On July 23 the DRDO announced it conducted a successful launch and flight test for the Akash-NG, the generational improvement of the Akash SAM, that integrated a radio frequency seeker, a multi-function radar, and a command and control (C2) unit coordinating the operation. The Akash is a short to medium-range SAM system that has partially replaced the Indian Army and Air Force’s Soviet origin anti-aircraft defenses. For decades the Indian military was among the largest operators of Kub, Osa, and Pechora SAMs. The success of the original Akash paved the way for its potential exports; the defense ministry claims there are multiple inquiries for the Akash but no sales have been confirmed yet.

As with all DRDO projects, which are undertaken with the cooperation of state-owned laboratories and sometimes private sector firms, the Akash-NG is years away from completing its development and its entry in the armed forces is far from certain. A previous launch of the Akash-NG took place in January this year. Before that the DRDO were conducting launches of the Akash Mk-1S that was equipped with a locally made radio frequency seeker.

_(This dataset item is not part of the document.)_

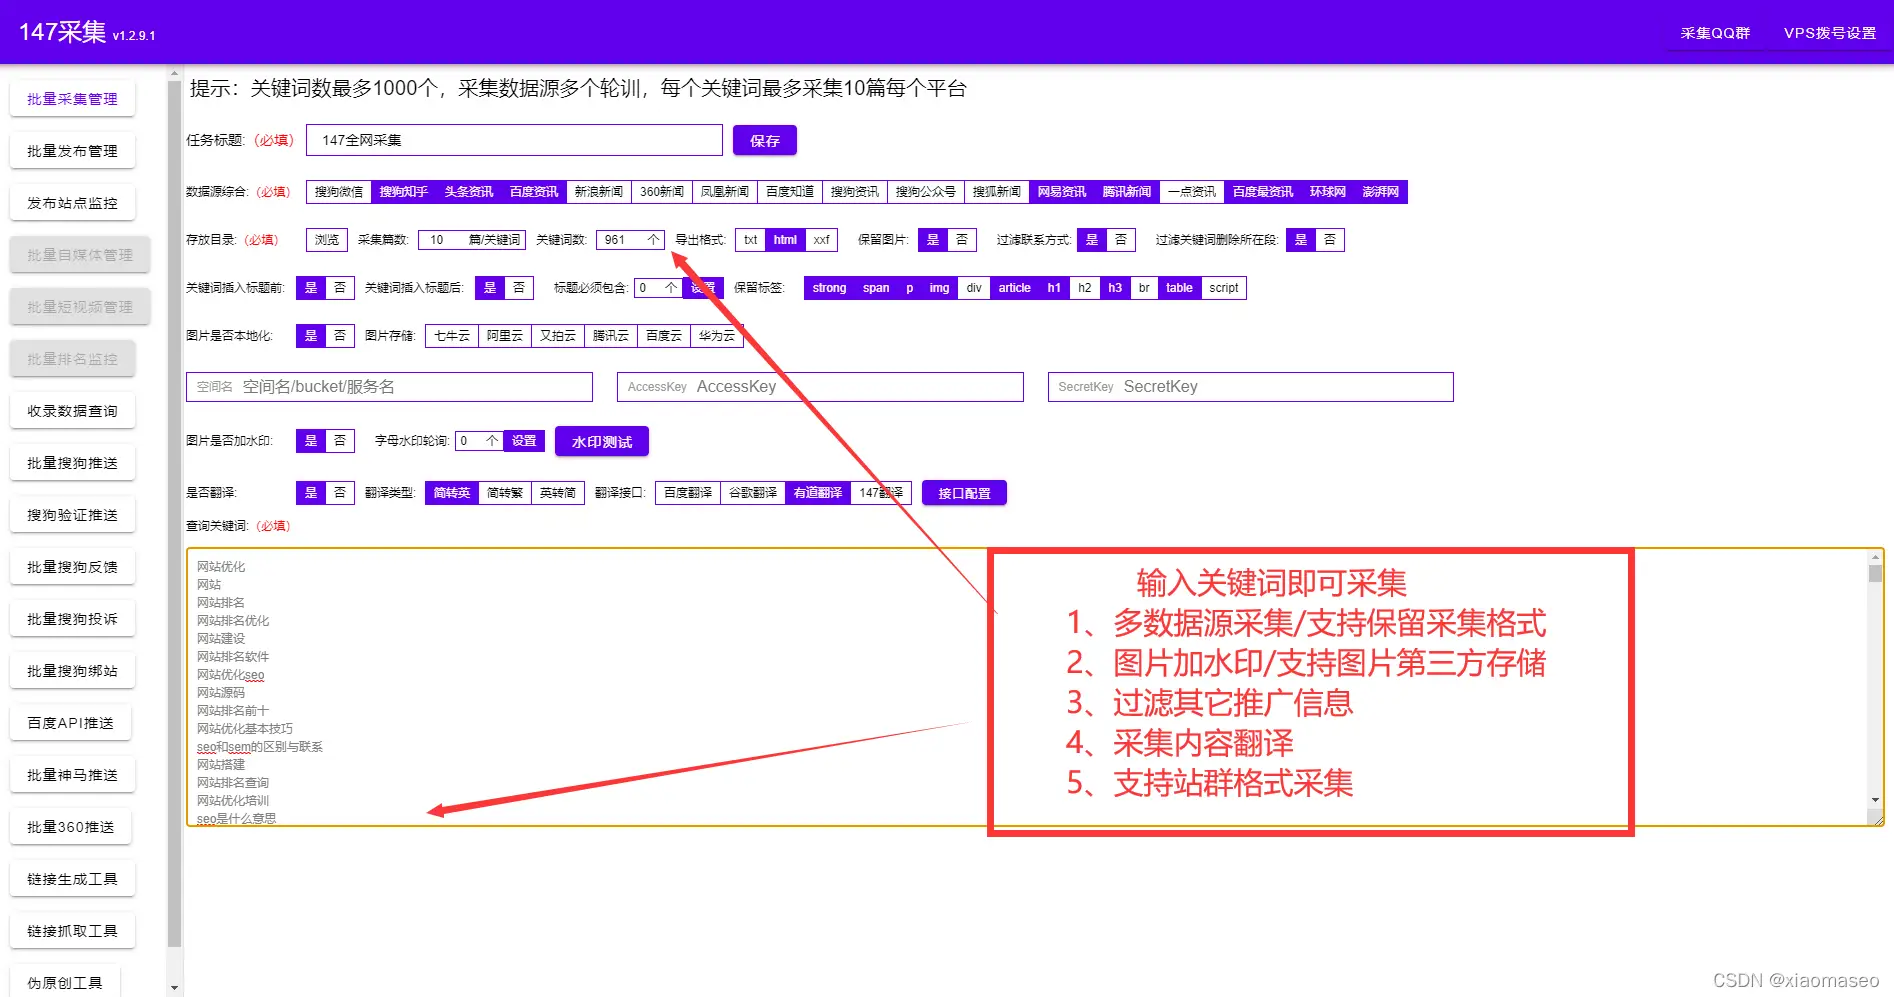Click the 任务标题 task title input field
This screenshot has width=1894, height=997.
[x=513, y=140]
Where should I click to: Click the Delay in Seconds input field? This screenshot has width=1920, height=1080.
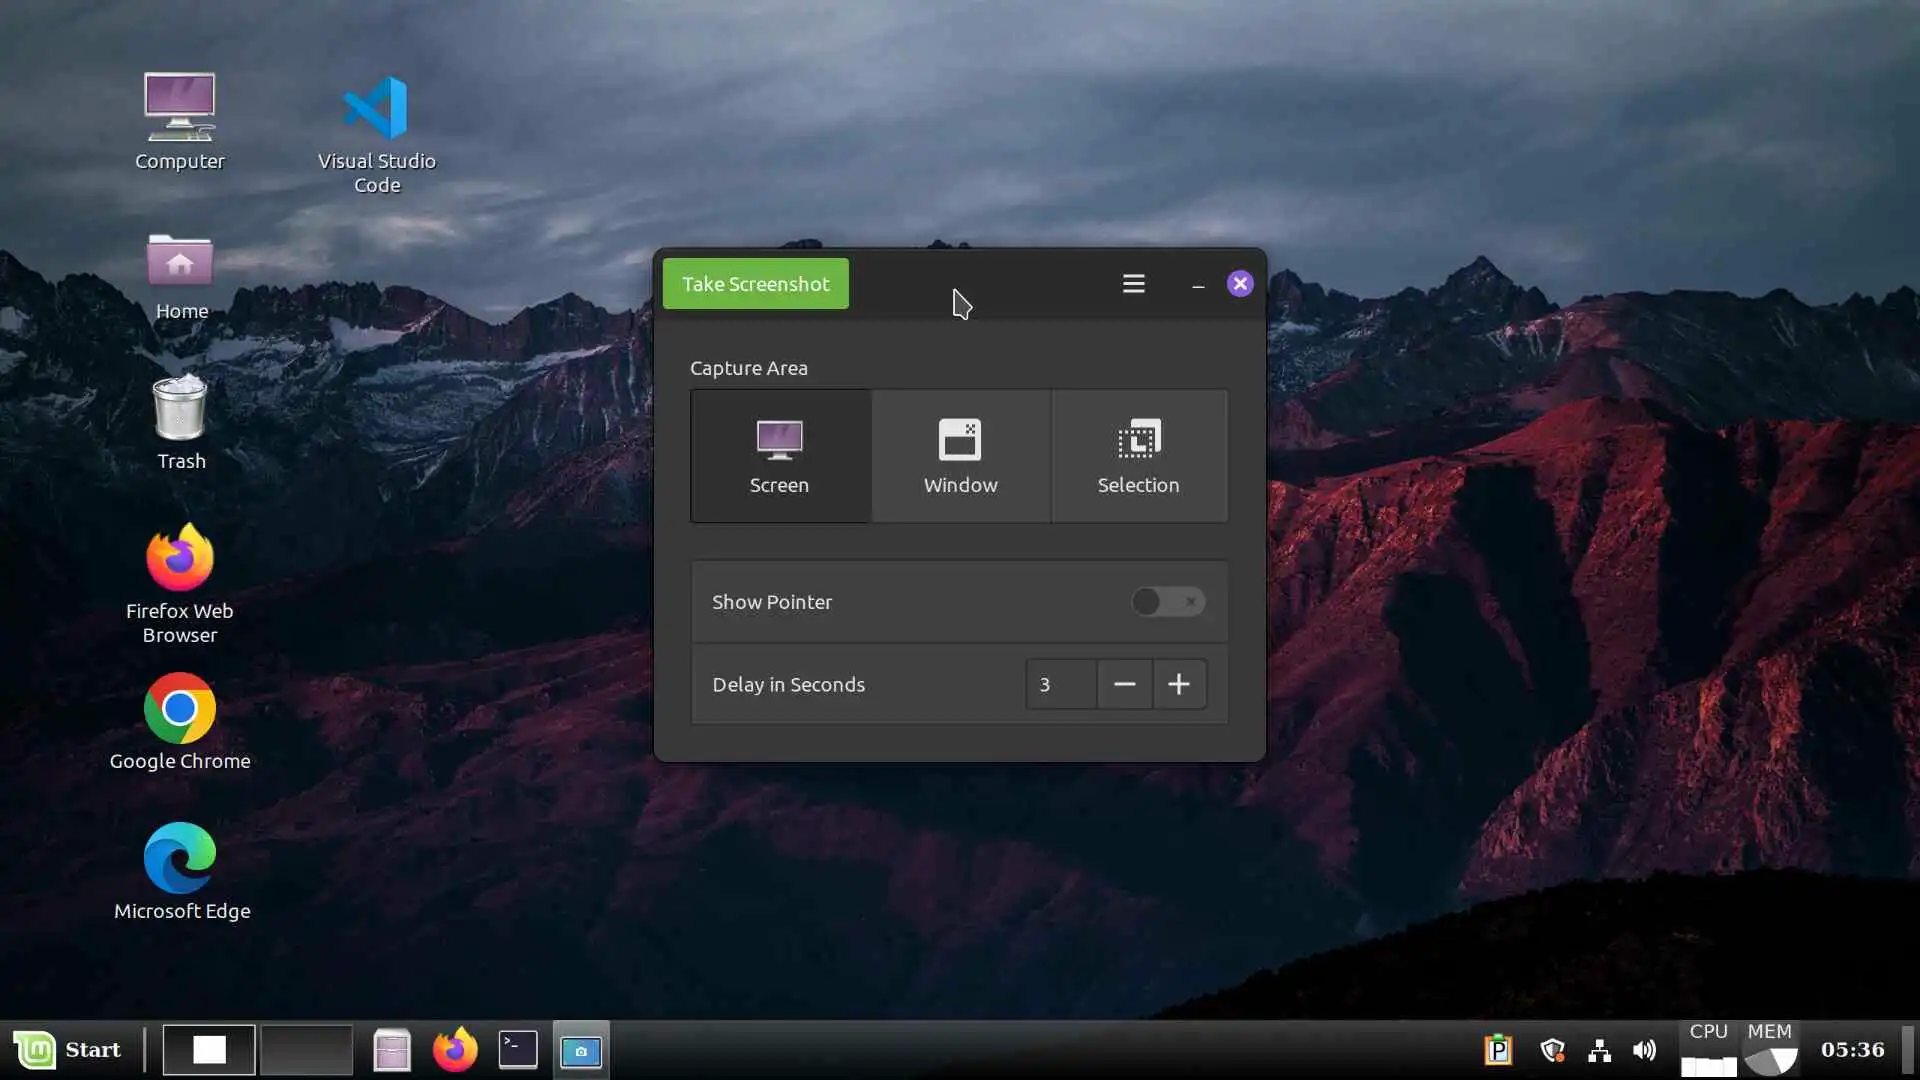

The development of the Akash-NG is not just tactical but political. India’s government remains committed to a policy that champions domestic manufacturers and this is being pushed harder as relations with China remain tense.

Although India’s armed forces are larger than China’s on paper a capability gap is all too obvious. Not only does the PLA have the advantage of a larger budget but its weaponry is newer and more capable than what India’s army can bring to the remote geographies where Beijing and Delhi are at loggerheads. The PLA are at an advantage when it comes to drones or unmanned systems and “precision fires” at long and extreme ranges. Chinese air defenses are just as potent. In 2019 the PLA included its newest mobile SAM the HQ-17A in another grandiose anniversary parade. The HQ-17A, which utilizes a portable vertical launcher for its missiles, complements existing road mobile anti-aircraft artillery and missiles.

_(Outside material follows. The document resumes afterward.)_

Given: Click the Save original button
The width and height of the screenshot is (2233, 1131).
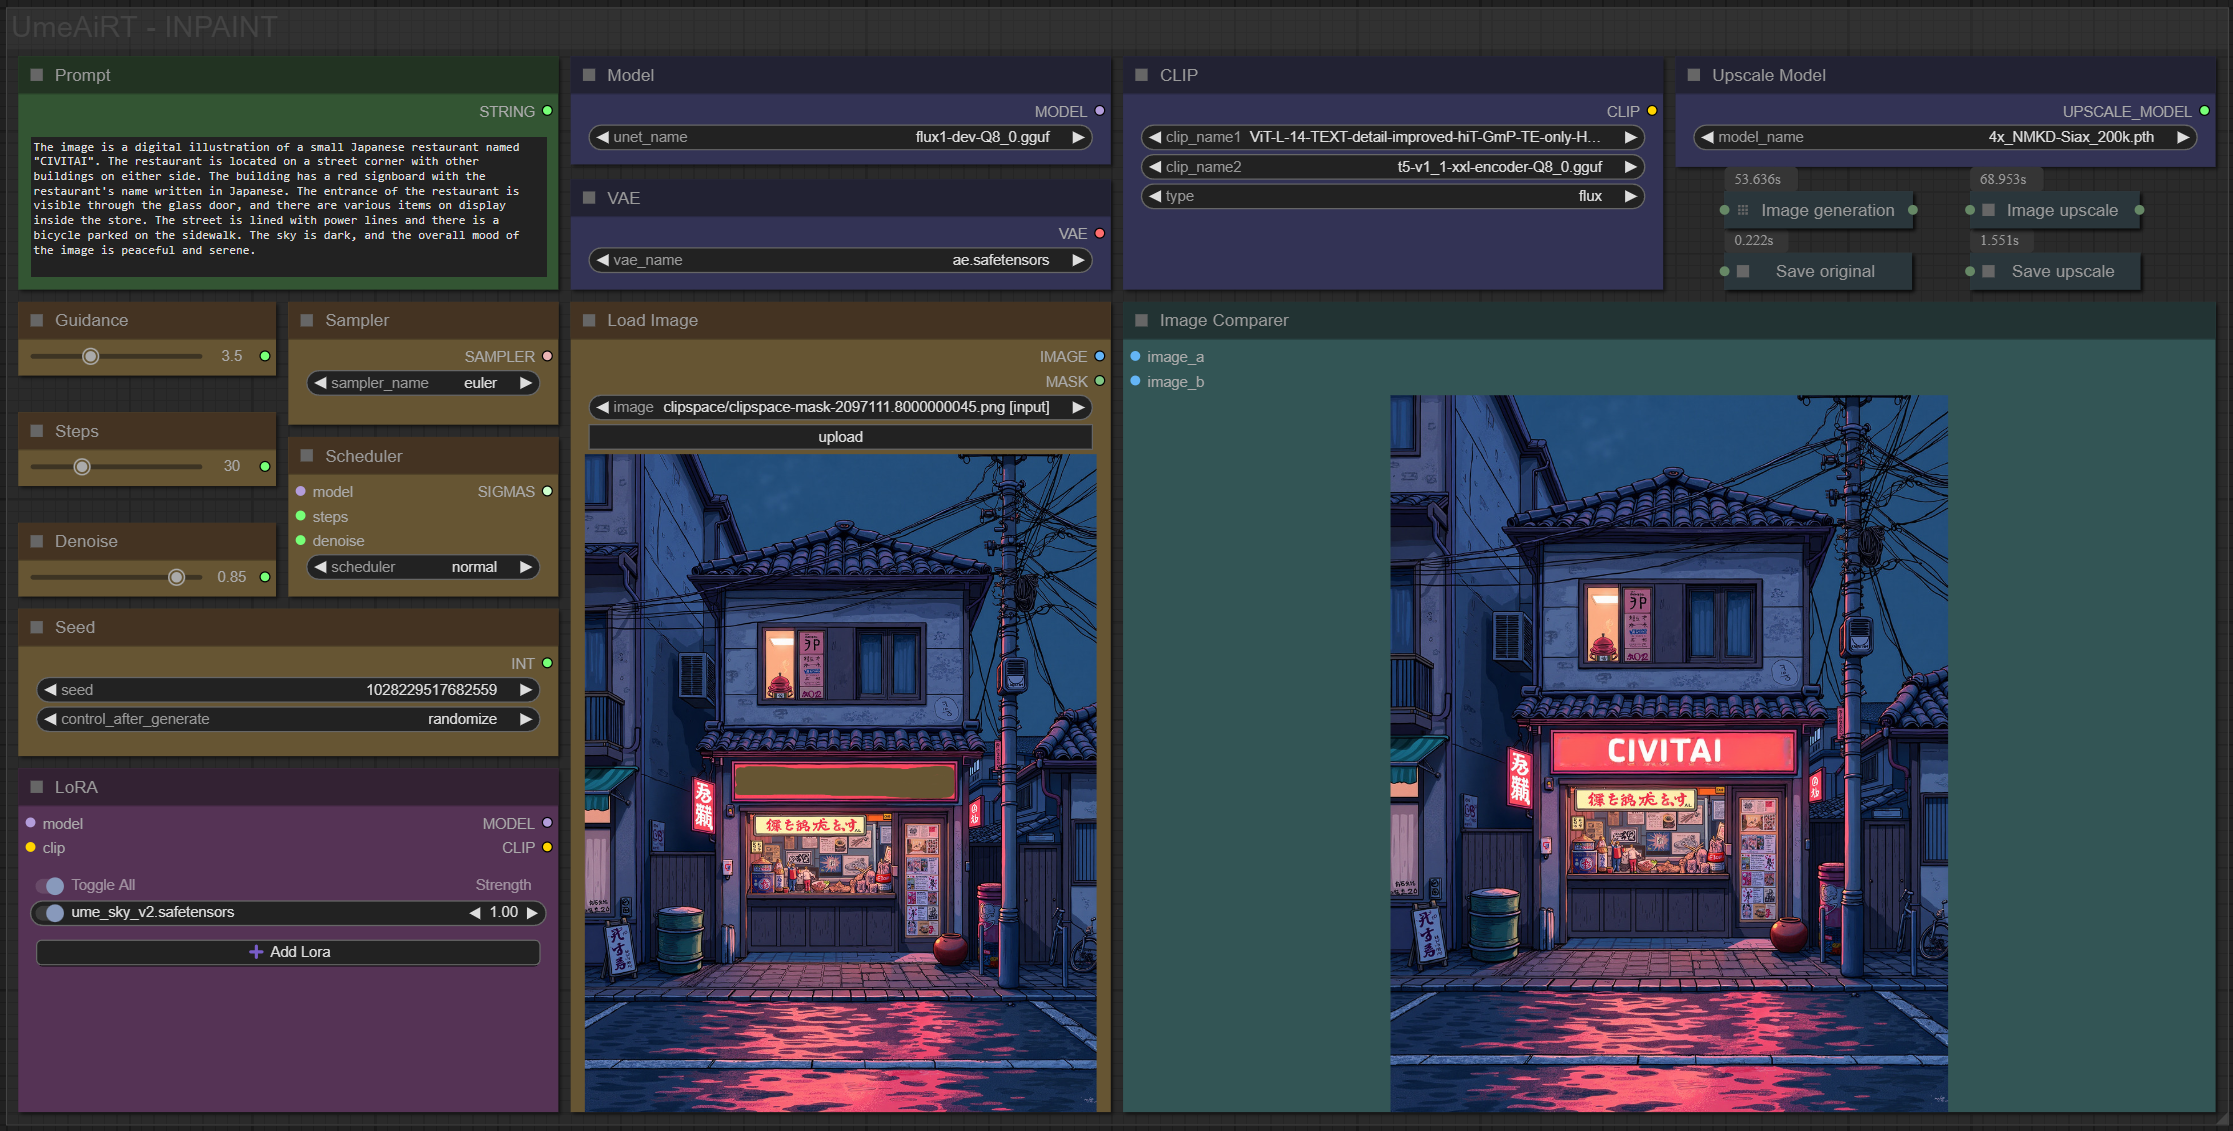Looking at the screenshot, I should [x=1824, y=271].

Short and medium range SAMs are flourishing across Eurasia at the moment. Regardless of when the Akash-NG becomes operational there are similar air defense systems either being tested or promoted by countries obsessed with enhancing their military-industrial sectors. In 2019 the US lost an RQ-4A BAMS-D surveillance drone in the Persian Gulf when it was shot down by an Iranian-made missile belonging to an air defense system called Third of Khordad. Later that year Iran promoted its homegrown theater air defense system comparable to the Patriot PAC-2 albeit with more sophisticated radars.

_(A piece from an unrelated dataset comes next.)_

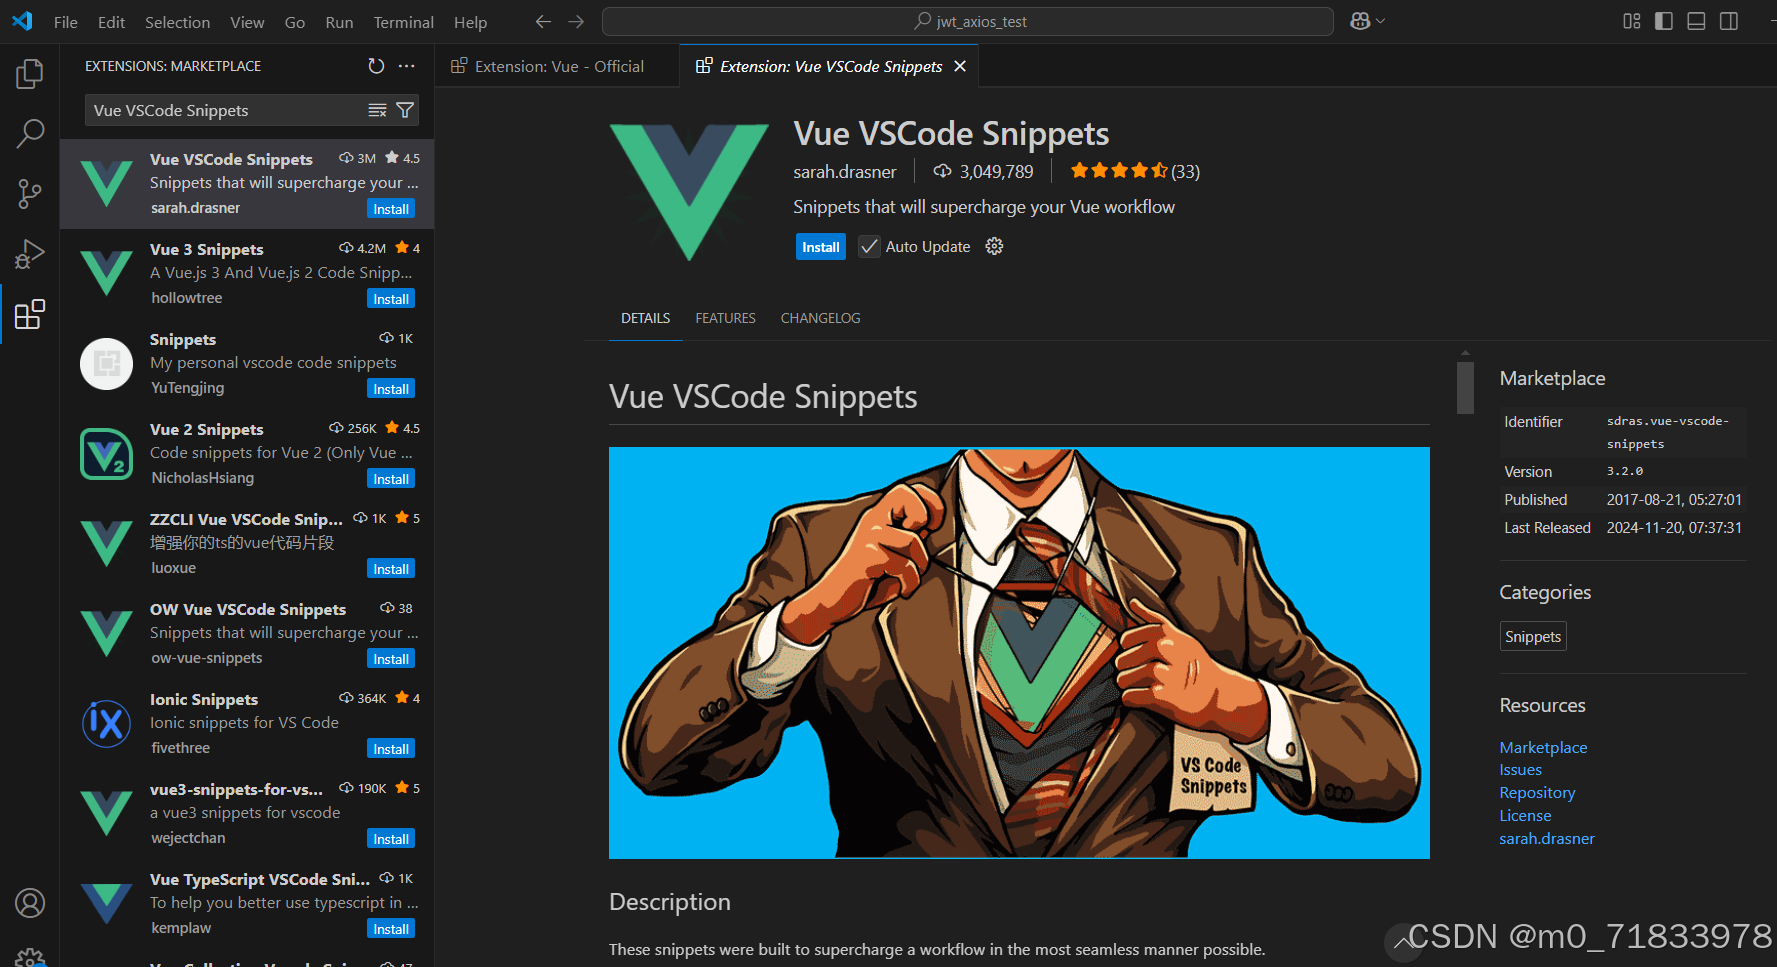
Task: Toggle the Panel visibility
Action: tap(1696, 20)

Turkey is refusing to be left behind. Its state-owned aerospace manufacturer Roketsan and its partner Aselsan are hard at work completing the Hisar-series of SAMs. The latest variant the Hisar-O+ underwent testing in July this year and once it’s finally approved for adoption the Turkish armed forces can start building a far better air defense doctrine that isn’t reliant on outdated NATO technology. Of course, Israel punches above its weight when it comes to its indigenous military technology and the IAI Barak-series SAMs are among the most advanced in the world.

East Asian countries are also rolling out indigenous air defense systems regardless of the steep costs involved. North Korea’s military parade in 2020 featured a peculiar SAM mounted on a trailer with an integrated tracking radar. Judging by its appearance the KPA air defense branch have embraced the Russian-made Tor-M2 as the basis for short-range SAMs with a two-stage ignition mechanism contained in vertical launchers. (The missile shoots out of its container before a second ignition sets it on its flight path.) It seems like a painful coincidence how China, Russia, and North Korea have chosen the same short-range air defense system albeit in their preferred variants without any sort of open cooperation among them.

Absent US arms sales the military industries of Japan, South Korea, and Taiwan have their own localized SAM development.